Buffalo have been at home in the sunlit meadows on which my
house sits since the blooming of the Holocene Spring and the greening of the
central Yellowstone Plateau that followed the melting of the most recent North
American glaciation 11,000 years ago.
I have had the pleasure of living in some degree of intimacy
with buffalo these past 45 years and without exception I have found them to be
most tolerant and agreeable neighbors. I
respect their bubble of space and read their body language which is the means
by which they communicate with their own kind as well as with us alien species.
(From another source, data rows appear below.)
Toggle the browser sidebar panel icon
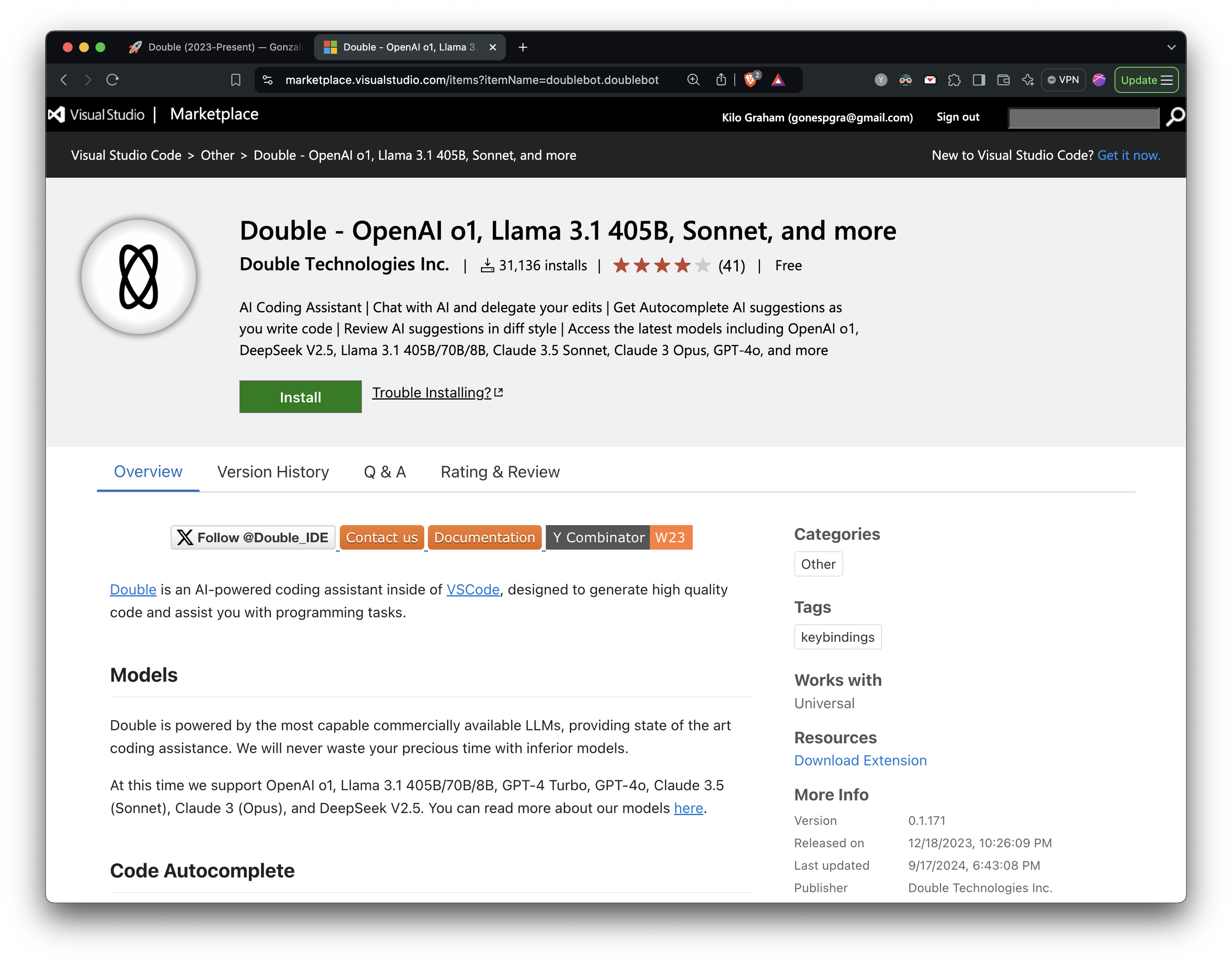 pos(979,80)
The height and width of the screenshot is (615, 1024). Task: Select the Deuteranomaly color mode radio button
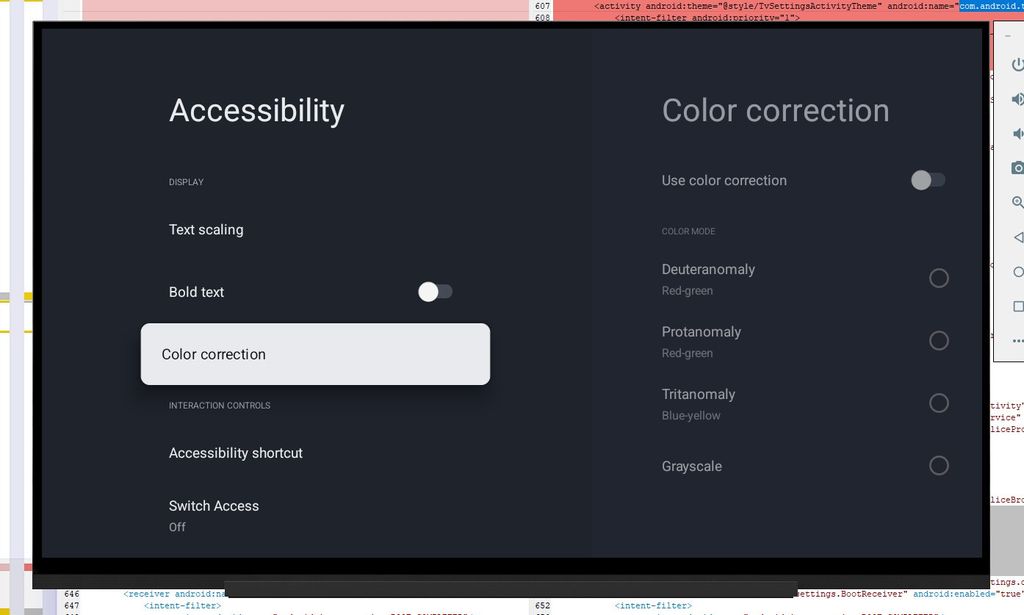click(x=939, y=278)
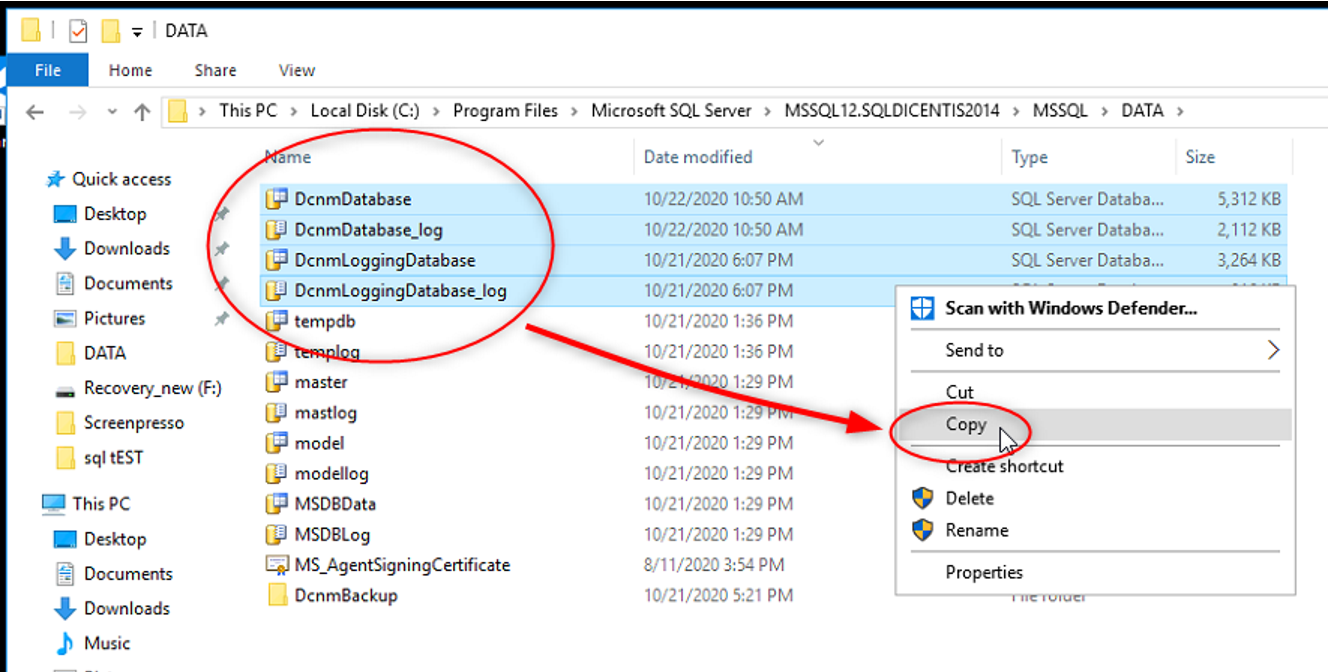Open the File ribbon tab
Image resolution: width=1328 pixels, height=672 pixels.
click(x=47, y=70)
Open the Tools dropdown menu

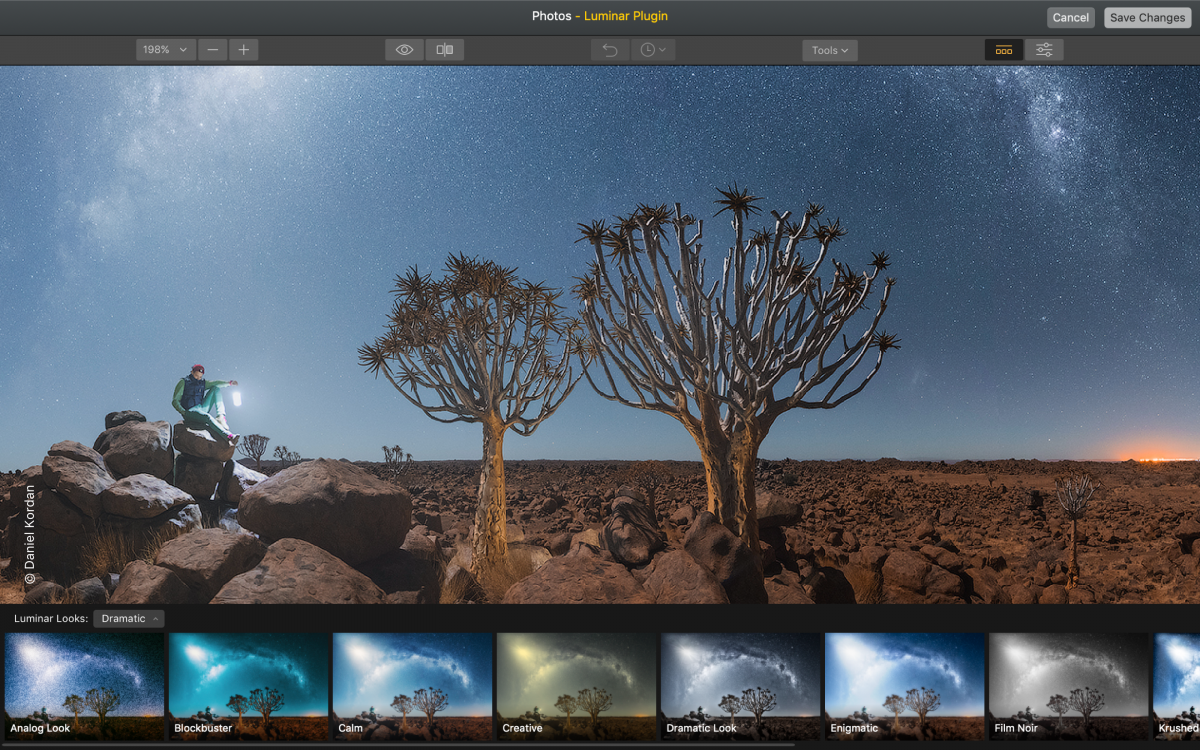[x=830, y=50]
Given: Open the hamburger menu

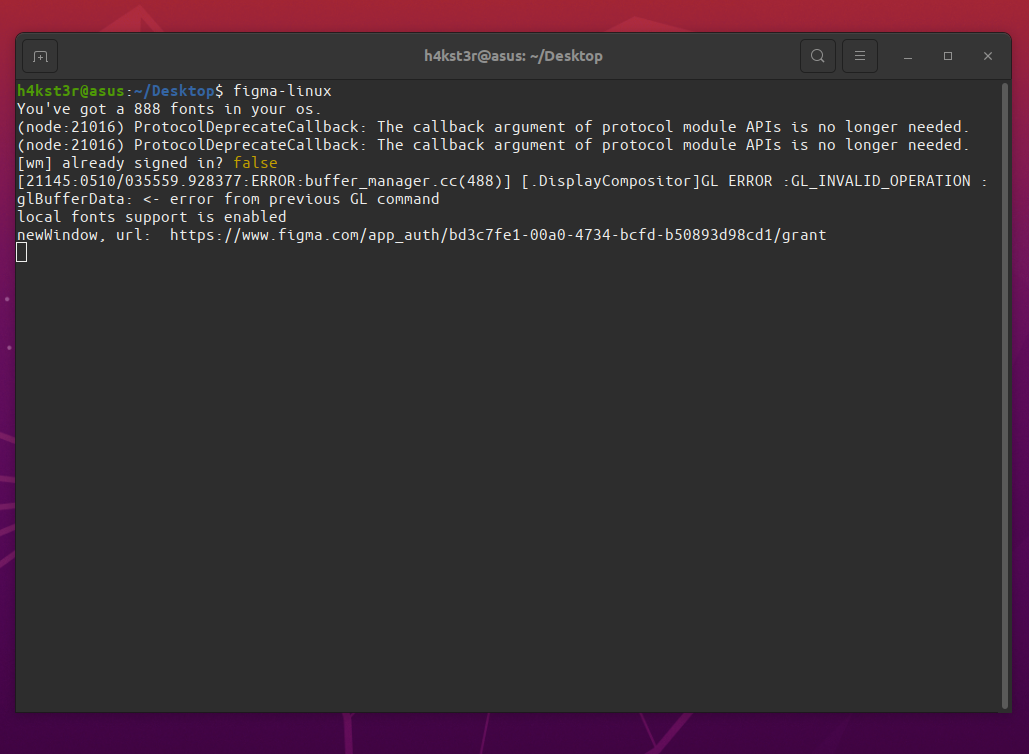Looking at the screenshot, I should pos(859,56).
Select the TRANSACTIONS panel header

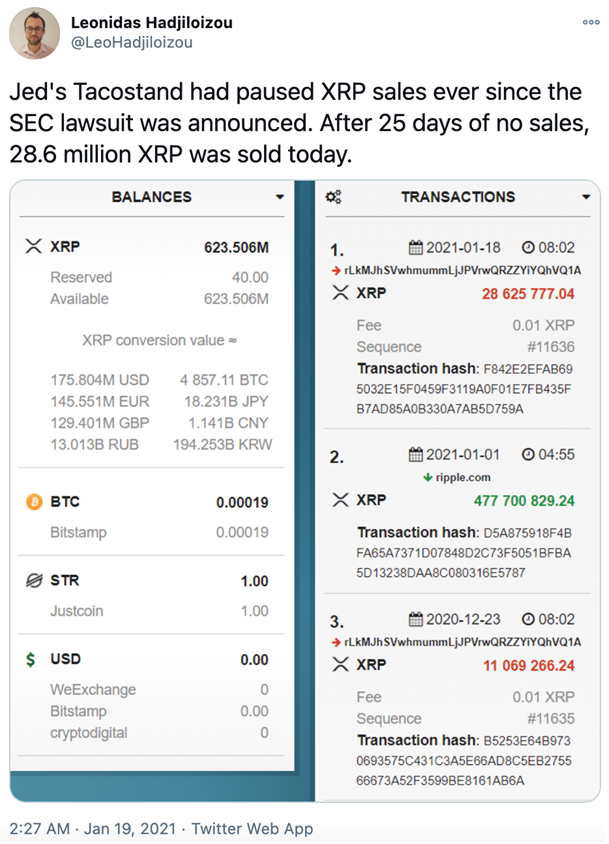pos(457,197)
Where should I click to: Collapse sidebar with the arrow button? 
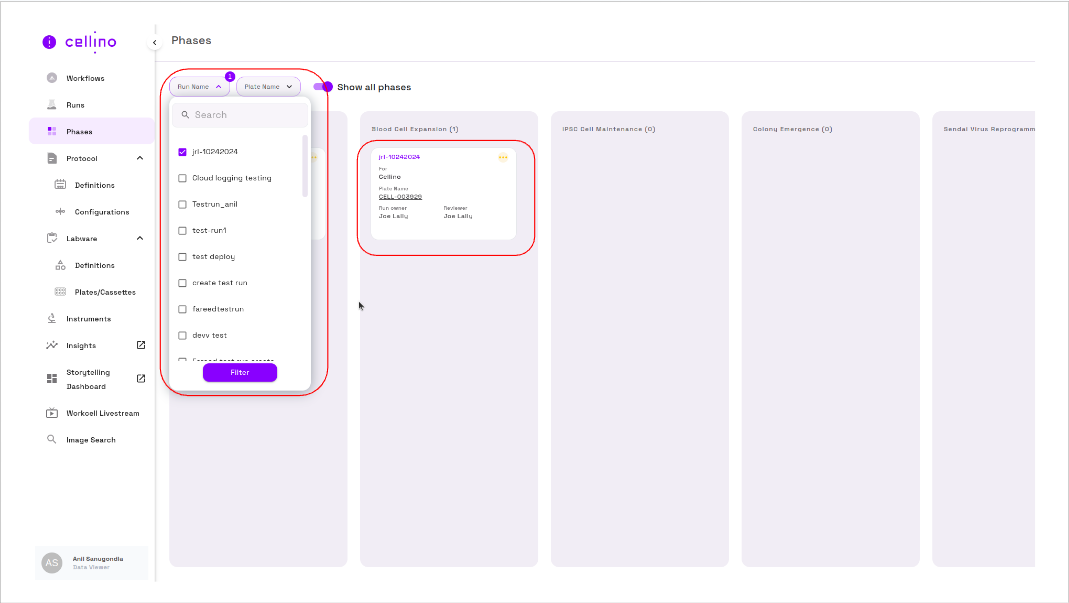click(154, 42)
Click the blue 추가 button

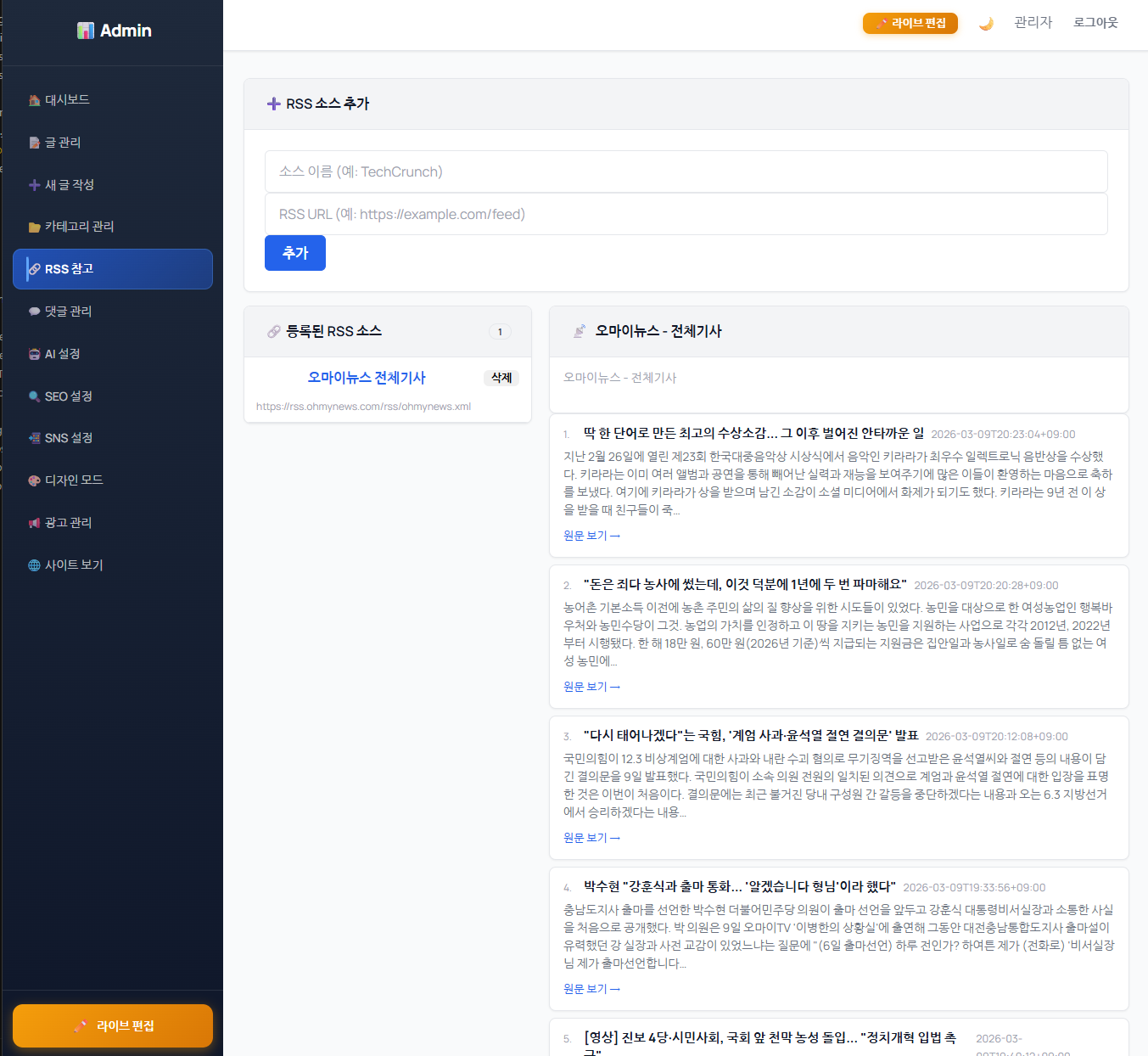[x=294, y=253]
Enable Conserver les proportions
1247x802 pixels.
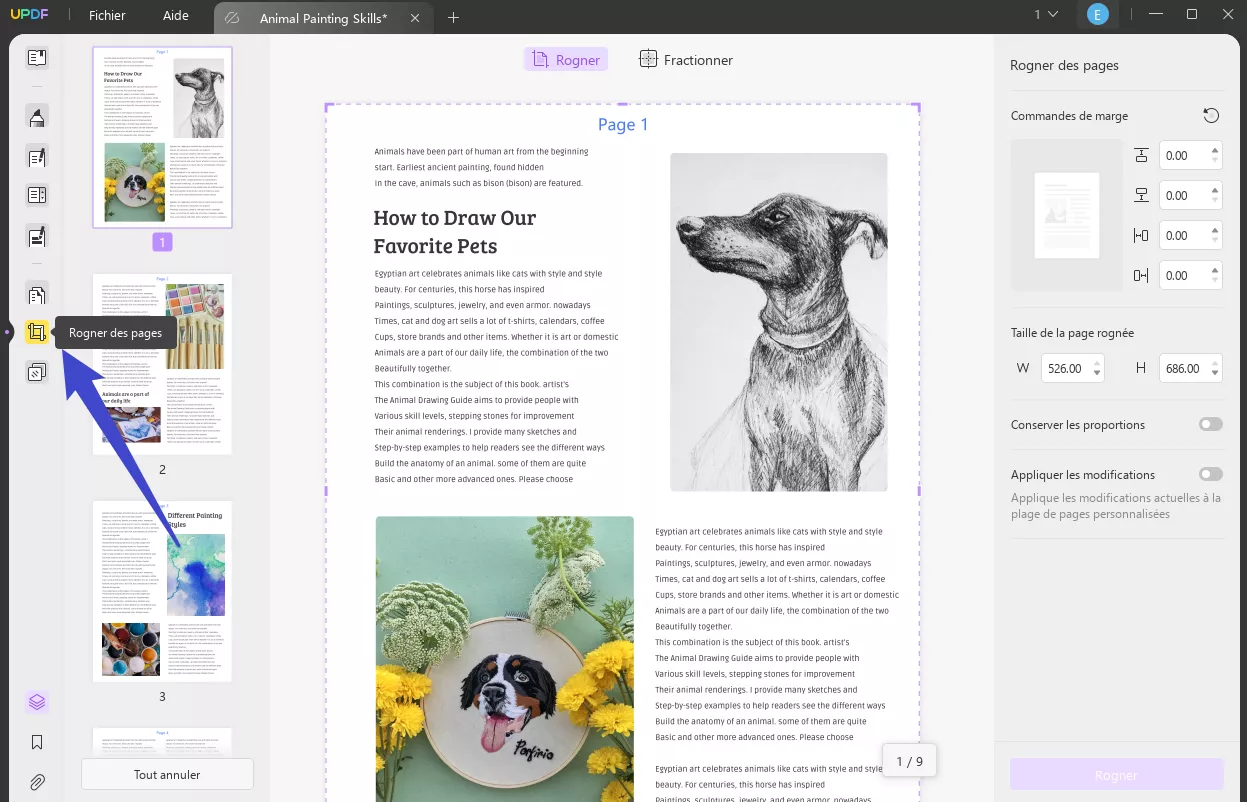pyautogui.click(x=1211, y=424)
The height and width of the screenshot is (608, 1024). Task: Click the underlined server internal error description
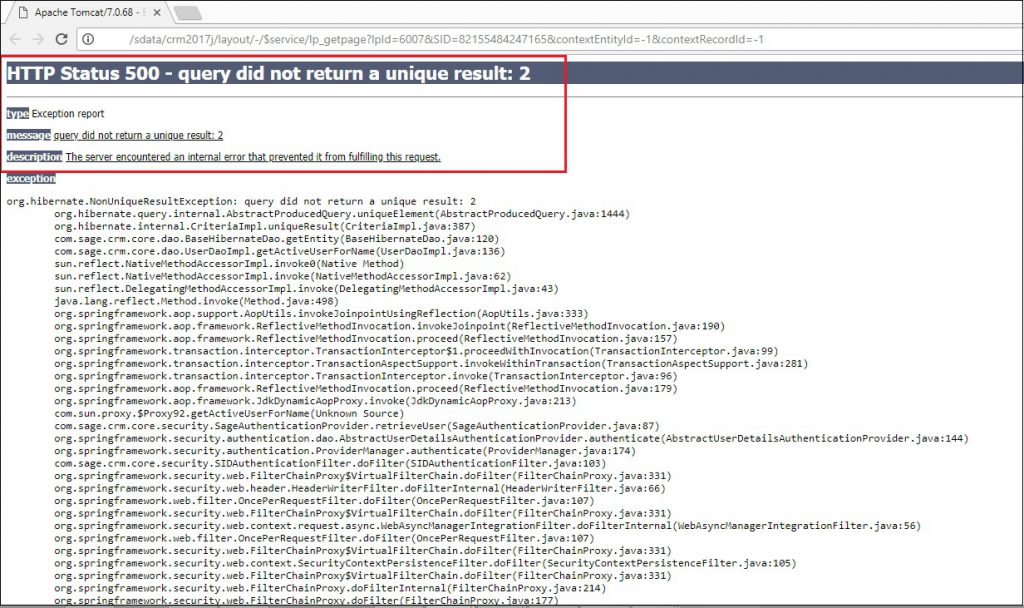pyautogui.click(x=253, y=157)
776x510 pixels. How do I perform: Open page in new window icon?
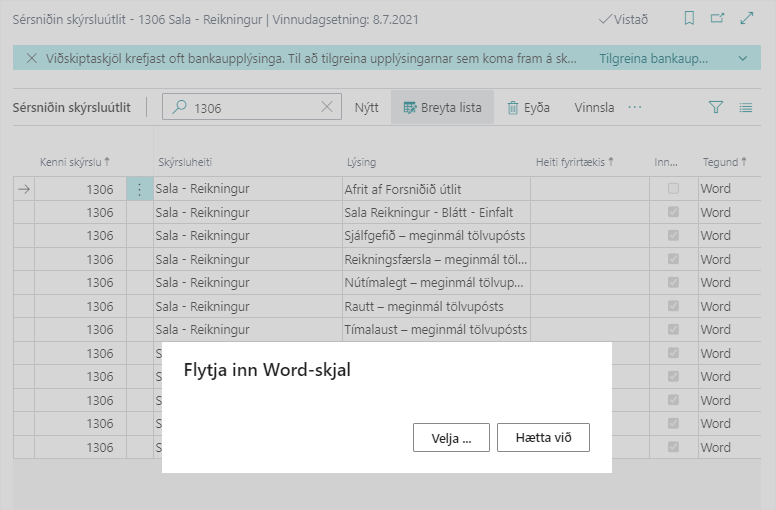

We have enjoyed a congenial, convivial relationship during my brief tenure
here.
"Recently, as I was grinding my morning coffee beans in the kitchen, my cats indicated that there was a being of interest directly below the windows on our enclosed front porch," Fuller shares. "Pressing my face against the glass I saw, then could hear this bull grazing directly below me. Occasionally his horn bumped the exterior wall of the house below my feet. But for the window glass I could have reached out and touched his back." Photo by Steven Fuller
The American
bison survived specicide by a whisker and Yellowstone, only by its isolation,
was a last refuge. But like all of the
creation, in this narcissistic anthropocentric end of times in which we find
ourselves (know it or not), all beings and places survive only by our benefice.
All things, secular and holy, are monetized, tis the only criteria of value. So deconstruction of the Creation is
deductible from our bottom line. Mammon
is our idol.
And so,
bison are anathema around the perimeter of the park to the traditional
livestock interests “bar room vs. science biology” as well as to the wealthy
urban newcomers who are fearful of the nature they have come to enjoy.
Unfortunately, few visitors to Yellowstone speak “Buffalo”
and so what we got here is a failure to communicate with the result that more park visitors
are injured by bison than by any other animal.
"Tails are wonderful appendages," Fuller offers. "They are signal flags that communicate an animal’s state of mind and a fly whisk to protect vulnerable portals. Pity we have lost ours but for the vestige coccyx, which has no independent wag left in it. Since wolves were re-introduced buffalo with only a stub of tail are a not an unusual sight…I presume they lost their tails when they were young to raw jerky stick loving wolves that enjoyed the sport of snatching tails…capture the flag!."
Buffalo live in the moment, their concerns and the current state of their minds at the moment. When we do not understand their communications they may flee or they may boil up emotionally at our ignorance, and severely punish us for our lack of understanding, or in their view, for our bad manners.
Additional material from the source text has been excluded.